Close up of OUMNH-ZC-7483 Section of blue whale intestine with mysterious acanthocephalan parasites
Close up of OUMNH-ZC-7483 Section of blue whale intestine with mysterious acanthocephalan parasites

One such specimen, catchily referenced OUMNH.ZC.7483, was of particular interest. It is a section of blue whale intestine packed with acanthocephalan adults, labelled ‘Echinorhynchus sp. “Discovery Investigations”’, and dated 13 March 1927. Drawing on his expert knowledge, Dr McCarthy spotted an unusual association here because the genus Echinorhynchus was not known to infect Blue Whales, meaning the specimen could represent a species to new science.

However, identifying different species of acanthocephalans cannot be done by eye alone, so Dr McCarthy requested to remove one of the mystery worms from the intestine and mount it on a slide to examine its detailed anatomy. When we receive a destructive sampling request like this it triggers an investigation of the specimens in question: we need to weigh up their condition, history, and significance against the proposed outcome of the research before we decide whether the permanent alteration of the specimen justifies the outcome.

Image of Oxford University Museum of Natural History zoology collections accession register entry for this specimen showing the donation of the specimen and collector information.
Image of Oxford University Museum of Natural History zoology collections accession register entry for this specimen showing the donation of the specimen and collector information.

This particular investigation began to yield a much richer story than the Museum’s label suggested. It turned out that the specimen was collected by Sir Alister C. Hardy who was serving as zoologist on RRS Discovery’s scientific voyage to the Antarctic. Fortunately, Discovery’s scientific findings were meticulously documented and published by many libraries of the world, including the fantastic Biodiversity Heritage Library where it was easy to find the report mentioning acanthocephalans collected during the voyage.

Alongside descriptions of acanthocephalans from seals, dolphins and icefish there is no mention of Echinorhynchus sp. from Blue Whales, though there are a few references to another genus, Bolbosoma, collected from Blue Whales on seven occasions: a single individual of Bolbosoma hamiltoni, so obviously not this specimen, and six occurrences of Bolbosoma brevicolle from the intestines of Blue Whales from South Africa and South Georgia.

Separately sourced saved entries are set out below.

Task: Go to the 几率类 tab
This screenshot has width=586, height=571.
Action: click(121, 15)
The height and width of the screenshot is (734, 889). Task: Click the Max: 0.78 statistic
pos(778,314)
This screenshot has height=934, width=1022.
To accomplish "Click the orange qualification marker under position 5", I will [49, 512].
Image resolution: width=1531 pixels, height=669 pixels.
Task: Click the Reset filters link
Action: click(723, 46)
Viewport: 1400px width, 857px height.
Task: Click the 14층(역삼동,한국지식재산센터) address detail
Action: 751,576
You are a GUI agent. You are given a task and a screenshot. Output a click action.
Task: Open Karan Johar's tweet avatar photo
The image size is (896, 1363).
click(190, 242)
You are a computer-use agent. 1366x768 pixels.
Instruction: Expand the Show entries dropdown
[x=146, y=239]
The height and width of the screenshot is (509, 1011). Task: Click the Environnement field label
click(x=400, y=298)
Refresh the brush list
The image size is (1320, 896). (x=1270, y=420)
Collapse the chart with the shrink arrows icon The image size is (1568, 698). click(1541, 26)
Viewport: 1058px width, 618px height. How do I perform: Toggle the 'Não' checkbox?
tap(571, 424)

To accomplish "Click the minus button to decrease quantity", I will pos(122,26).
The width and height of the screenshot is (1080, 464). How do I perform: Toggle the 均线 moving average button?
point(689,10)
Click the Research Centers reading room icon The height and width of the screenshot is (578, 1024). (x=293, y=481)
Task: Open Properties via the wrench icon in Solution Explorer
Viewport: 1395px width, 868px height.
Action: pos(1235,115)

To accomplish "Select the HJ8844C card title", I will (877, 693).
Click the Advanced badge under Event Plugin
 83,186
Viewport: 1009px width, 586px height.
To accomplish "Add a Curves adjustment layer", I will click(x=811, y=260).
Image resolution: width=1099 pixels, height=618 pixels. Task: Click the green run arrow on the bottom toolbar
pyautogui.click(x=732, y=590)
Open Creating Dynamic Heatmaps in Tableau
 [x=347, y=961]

These specimens and others reported in the Discovery reports. Image from Biodiversity Heritage Library

Piecing together the evidence, the association with Hardy, the dates, and the descriptions of RRS Discovery’s acanthocephalans, it seems likely that our specimen is one of the six samples of Bolbosoma brevicolle and not Echinorhynchus at all. So in this instance we decided not to grant destructive sampling as the likelihood of identifying a new species seemed much lower when all the information was brought together.

Although sampling wasn’t granted, Dr McCarthy was delighted that his initial research request had prompted the discovery of some important historical connections to the humble specimen, and the new identification seemed to fit.

We still weren’t sure when or why this specimen was mislabelled some time between the Discovery reports and its donation to the Museum in 1949, so Dr McCarthy conducted some further investigations. He found out that Echinorhynchus was the original name combination for Bolbosoma brevicolle, and that H. A. Baylis, a parasitologist and author of Discovery reports, had links with the University of Oxford.

This story is just one example of how visiting researchers enrich knowledge and information about our collections, and it illustrates nicely why our work with broader research communities is so important.